A prototype reservoir simulator is described which combines three new simulation technologies to create a simulator of increased speed, accuracy, and versatility. These new technologies are:

  • New finite difference equations for the determination of reservoir pressures that incorporate the sharp pressure gradients that occur around the wells.

  • Streamline simulation.The reservoir pressures are used to determine the location of the streamlines. Saturations are then determined by 1-D solutions along each streamline.

  • Dynamic gridding.The saturations on each streamline are determined by solving 1-D finite difference approximations to the saturation equation. However, the locations of specific saturation values are determined rather than the usual determination of saturations at specific locations. The resulting dynamic spatial grid is finely spaced in areas where saturations are changing most rapidly.

The resulting method rigorously accounts for gravity, capillary pressures, and all other phenomena that can be incorporated into traditional, non-streamline, finite difference equations.

The results of a 2-D, 2-well, waterflood simulation illustrate the substantial detail and understanding that can be gained from a relatively coarsely gridded simulation.

Introduction

Since the beginning of the Petroleum Industry, reservoir simulation has played an important part in the optimization of oil and gas production. 1–4 With the advent of computers, physical and analog models were replaced with faster digital, computational simulations. However, despite the enormous increases in computer speeds and memories that have occurred over the years, computers have never been fast enough or big enough to meet the ever-escalating needs of reservoir simulation. Several emerging technologies which employ reservoir simulators make the need for faster simulators and faster computers as acute as ever:

  • Automatic History Matching. Simulated reservoir histories seldom exactly match actual histories. Differences usually result from inaccurate data, but sometimes they occur as the result of mathematical shortcuts. Whatever the reason, simulation engineers, even in the early years of simulation, have tried to improve their match by adjusting their data. 5It has been proposed that this time-intensive process be automated. The process is relatively simple when the data values to be adjusted are less than fifty and when simulations can be accomplished in a few minutes.
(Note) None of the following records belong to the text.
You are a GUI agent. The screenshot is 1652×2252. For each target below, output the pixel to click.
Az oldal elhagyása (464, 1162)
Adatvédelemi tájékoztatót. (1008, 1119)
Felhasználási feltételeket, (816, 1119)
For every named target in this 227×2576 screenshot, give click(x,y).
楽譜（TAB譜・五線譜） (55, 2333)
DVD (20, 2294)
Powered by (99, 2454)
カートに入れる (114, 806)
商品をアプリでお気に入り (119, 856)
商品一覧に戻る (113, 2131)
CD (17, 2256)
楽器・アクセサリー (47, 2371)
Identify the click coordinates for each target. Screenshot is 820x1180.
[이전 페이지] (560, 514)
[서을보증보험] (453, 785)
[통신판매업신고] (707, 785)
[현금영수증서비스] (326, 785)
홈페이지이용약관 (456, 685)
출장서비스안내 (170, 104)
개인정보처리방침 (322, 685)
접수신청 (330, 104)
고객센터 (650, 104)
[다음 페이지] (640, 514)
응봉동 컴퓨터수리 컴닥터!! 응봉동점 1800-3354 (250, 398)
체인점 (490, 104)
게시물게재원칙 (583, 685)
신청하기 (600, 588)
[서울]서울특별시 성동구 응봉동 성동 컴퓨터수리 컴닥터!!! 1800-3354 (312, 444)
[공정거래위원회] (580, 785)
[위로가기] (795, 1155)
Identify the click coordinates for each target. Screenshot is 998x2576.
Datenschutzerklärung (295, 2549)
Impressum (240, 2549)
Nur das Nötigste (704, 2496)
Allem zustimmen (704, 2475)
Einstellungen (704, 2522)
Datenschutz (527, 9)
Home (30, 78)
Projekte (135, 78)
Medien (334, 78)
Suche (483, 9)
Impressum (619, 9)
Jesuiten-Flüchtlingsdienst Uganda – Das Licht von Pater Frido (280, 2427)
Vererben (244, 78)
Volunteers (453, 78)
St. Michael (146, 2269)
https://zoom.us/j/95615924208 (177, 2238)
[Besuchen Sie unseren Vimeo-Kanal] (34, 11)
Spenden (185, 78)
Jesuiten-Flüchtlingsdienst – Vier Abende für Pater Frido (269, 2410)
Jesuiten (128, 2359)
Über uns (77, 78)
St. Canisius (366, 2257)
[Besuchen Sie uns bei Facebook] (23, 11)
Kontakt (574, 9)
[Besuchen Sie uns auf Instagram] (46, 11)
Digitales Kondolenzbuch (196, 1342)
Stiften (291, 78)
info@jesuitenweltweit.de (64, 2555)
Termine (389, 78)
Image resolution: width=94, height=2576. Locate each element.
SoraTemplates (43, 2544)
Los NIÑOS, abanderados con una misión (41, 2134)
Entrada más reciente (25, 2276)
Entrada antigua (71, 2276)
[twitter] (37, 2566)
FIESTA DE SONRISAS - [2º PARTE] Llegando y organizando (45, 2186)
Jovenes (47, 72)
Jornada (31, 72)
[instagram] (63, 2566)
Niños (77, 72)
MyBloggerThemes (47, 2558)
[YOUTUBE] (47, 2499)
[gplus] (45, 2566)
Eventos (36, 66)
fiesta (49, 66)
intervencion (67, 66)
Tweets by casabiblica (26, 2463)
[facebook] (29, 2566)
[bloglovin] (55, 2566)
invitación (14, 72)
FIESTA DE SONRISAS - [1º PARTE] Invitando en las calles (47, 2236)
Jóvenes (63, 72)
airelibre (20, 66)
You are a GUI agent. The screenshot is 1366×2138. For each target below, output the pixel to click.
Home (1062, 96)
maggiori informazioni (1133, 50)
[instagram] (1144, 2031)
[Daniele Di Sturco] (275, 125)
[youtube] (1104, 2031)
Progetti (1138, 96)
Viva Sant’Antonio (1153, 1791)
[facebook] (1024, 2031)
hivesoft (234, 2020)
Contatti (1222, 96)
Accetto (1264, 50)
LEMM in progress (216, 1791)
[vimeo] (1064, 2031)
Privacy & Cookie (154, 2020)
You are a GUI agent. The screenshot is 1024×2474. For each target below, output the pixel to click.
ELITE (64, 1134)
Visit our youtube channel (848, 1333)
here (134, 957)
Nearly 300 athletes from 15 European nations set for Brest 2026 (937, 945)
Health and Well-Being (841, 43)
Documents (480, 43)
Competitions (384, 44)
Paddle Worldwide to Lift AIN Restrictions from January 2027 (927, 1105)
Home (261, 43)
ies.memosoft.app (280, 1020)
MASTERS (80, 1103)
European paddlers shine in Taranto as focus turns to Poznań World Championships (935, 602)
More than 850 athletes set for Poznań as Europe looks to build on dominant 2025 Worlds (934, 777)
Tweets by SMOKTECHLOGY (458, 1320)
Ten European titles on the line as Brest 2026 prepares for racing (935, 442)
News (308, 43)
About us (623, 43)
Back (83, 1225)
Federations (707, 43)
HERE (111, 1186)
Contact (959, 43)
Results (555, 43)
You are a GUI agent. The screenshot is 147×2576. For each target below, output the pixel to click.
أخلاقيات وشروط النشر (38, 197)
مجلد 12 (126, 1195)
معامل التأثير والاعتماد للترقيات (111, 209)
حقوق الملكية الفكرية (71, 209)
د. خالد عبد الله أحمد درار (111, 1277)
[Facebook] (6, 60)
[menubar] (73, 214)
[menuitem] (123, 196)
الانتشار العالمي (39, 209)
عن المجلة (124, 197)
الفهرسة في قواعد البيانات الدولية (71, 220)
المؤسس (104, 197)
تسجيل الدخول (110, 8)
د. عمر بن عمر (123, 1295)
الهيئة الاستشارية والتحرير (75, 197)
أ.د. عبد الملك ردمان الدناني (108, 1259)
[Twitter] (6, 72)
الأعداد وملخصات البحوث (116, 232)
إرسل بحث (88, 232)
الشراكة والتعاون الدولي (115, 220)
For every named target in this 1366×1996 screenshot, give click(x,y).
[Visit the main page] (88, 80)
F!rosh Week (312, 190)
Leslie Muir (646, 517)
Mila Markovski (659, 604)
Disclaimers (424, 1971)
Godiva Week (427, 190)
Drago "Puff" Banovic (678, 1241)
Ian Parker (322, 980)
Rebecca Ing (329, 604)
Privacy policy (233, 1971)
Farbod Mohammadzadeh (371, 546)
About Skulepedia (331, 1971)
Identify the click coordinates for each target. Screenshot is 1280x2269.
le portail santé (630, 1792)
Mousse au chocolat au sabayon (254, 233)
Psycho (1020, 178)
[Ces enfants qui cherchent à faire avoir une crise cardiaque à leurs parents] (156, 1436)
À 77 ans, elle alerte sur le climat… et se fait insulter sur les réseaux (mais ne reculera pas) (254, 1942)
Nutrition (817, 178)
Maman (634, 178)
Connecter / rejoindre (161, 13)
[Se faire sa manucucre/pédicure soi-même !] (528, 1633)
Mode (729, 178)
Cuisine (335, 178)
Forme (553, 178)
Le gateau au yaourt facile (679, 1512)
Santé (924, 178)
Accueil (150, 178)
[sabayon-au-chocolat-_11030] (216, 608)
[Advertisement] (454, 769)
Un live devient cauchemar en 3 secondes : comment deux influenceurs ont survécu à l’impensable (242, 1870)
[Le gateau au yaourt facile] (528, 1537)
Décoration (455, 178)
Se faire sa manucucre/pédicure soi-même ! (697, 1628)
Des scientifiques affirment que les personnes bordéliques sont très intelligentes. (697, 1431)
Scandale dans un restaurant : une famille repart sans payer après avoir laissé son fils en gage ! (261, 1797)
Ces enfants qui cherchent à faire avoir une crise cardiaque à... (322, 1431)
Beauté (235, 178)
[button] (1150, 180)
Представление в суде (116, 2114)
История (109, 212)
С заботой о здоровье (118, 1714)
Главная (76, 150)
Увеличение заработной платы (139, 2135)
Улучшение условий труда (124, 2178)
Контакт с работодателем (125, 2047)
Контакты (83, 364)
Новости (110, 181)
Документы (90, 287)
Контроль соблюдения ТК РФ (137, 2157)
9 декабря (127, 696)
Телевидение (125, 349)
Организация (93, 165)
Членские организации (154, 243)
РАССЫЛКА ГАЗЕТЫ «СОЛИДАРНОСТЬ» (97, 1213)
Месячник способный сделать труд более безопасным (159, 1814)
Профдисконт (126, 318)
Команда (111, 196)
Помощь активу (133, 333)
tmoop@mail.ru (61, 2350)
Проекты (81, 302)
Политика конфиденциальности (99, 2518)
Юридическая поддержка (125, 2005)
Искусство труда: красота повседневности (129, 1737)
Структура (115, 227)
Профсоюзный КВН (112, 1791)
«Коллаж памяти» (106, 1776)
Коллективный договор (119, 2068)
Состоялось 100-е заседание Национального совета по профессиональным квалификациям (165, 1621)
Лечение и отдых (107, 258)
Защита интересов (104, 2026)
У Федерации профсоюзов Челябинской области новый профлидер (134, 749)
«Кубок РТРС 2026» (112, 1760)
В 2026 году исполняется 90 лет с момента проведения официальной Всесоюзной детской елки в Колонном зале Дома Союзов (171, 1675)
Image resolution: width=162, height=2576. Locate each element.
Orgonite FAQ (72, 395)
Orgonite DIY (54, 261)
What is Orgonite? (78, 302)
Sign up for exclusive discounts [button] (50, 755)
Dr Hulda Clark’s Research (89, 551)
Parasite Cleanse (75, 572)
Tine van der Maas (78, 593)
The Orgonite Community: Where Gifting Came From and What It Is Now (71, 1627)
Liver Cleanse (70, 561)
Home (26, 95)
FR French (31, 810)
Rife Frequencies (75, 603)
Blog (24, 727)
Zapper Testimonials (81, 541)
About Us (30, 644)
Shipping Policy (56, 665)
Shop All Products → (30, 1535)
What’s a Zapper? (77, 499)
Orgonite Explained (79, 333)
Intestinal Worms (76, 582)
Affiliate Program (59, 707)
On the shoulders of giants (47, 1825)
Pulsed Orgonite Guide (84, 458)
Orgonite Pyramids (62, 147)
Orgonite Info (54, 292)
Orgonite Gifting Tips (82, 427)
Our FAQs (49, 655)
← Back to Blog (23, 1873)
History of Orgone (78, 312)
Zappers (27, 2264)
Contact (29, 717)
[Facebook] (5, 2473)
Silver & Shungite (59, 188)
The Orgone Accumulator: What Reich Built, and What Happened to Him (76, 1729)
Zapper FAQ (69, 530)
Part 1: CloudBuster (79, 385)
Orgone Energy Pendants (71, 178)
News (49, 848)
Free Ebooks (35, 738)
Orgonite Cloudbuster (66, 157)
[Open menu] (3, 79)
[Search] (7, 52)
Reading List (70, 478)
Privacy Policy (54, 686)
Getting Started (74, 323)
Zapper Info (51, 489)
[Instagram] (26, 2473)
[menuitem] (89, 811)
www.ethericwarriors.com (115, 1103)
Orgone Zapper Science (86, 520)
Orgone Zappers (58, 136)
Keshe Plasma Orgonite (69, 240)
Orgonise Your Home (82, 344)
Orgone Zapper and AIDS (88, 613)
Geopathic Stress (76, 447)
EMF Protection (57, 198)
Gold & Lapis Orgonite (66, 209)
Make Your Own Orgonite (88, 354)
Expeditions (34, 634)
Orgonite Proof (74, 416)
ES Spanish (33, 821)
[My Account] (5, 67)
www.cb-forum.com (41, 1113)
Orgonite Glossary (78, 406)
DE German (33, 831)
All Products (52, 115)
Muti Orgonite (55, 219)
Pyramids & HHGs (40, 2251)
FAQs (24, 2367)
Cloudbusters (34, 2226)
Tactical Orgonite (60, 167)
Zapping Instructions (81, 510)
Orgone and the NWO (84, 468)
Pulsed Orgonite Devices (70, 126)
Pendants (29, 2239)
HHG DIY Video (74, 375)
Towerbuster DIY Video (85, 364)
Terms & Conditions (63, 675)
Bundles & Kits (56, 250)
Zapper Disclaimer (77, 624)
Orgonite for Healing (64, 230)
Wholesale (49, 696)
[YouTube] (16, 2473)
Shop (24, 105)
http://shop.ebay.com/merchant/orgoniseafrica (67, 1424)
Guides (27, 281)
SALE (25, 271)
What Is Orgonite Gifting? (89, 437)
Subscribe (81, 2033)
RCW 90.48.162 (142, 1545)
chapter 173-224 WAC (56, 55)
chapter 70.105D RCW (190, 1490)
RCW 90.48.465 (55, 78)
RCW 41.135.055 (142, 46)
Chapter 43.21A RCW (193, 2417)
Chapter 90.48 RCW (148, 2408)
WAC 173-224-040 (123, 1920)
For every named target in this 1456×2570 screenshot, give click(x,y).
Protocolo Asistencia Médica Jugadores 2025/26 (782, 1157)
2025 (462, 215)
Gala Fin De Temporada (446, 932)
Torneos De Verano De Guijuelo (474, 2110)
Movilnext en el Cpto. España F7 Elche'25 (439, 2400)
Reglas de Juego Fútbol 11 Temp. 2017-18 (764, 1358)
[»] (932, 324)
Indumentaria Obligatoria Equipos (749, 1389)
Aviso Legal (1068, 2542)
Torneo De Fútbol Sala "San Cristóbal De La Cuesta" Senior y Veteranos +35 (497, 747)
However, the problem of matching by adjusting thousands of data values, using simulators that take hours to run, remains a very difficult task. 6

  • Geostatistics. It is never possible to have enough data to accurately describe the reservoir. Even for relatively shallow reservoirs, it is impractical to have wells drilled sufficiently close to one another that well logs can accurately determine all the variations in properties throughout the reservoir. Hence the science of geostatistics has emerged in recent years. Geostatistics involves gathering large quantities of data on out-crops, where such measurements can be made. The same statistical variations in properties are then applied to subterranean reservoirs. This approach results in not one, but many possible models of the reservoir, each with some probability of being correct. 7The reservoir models are generally larger than traditional simulation models in order that all probable variations can be represented.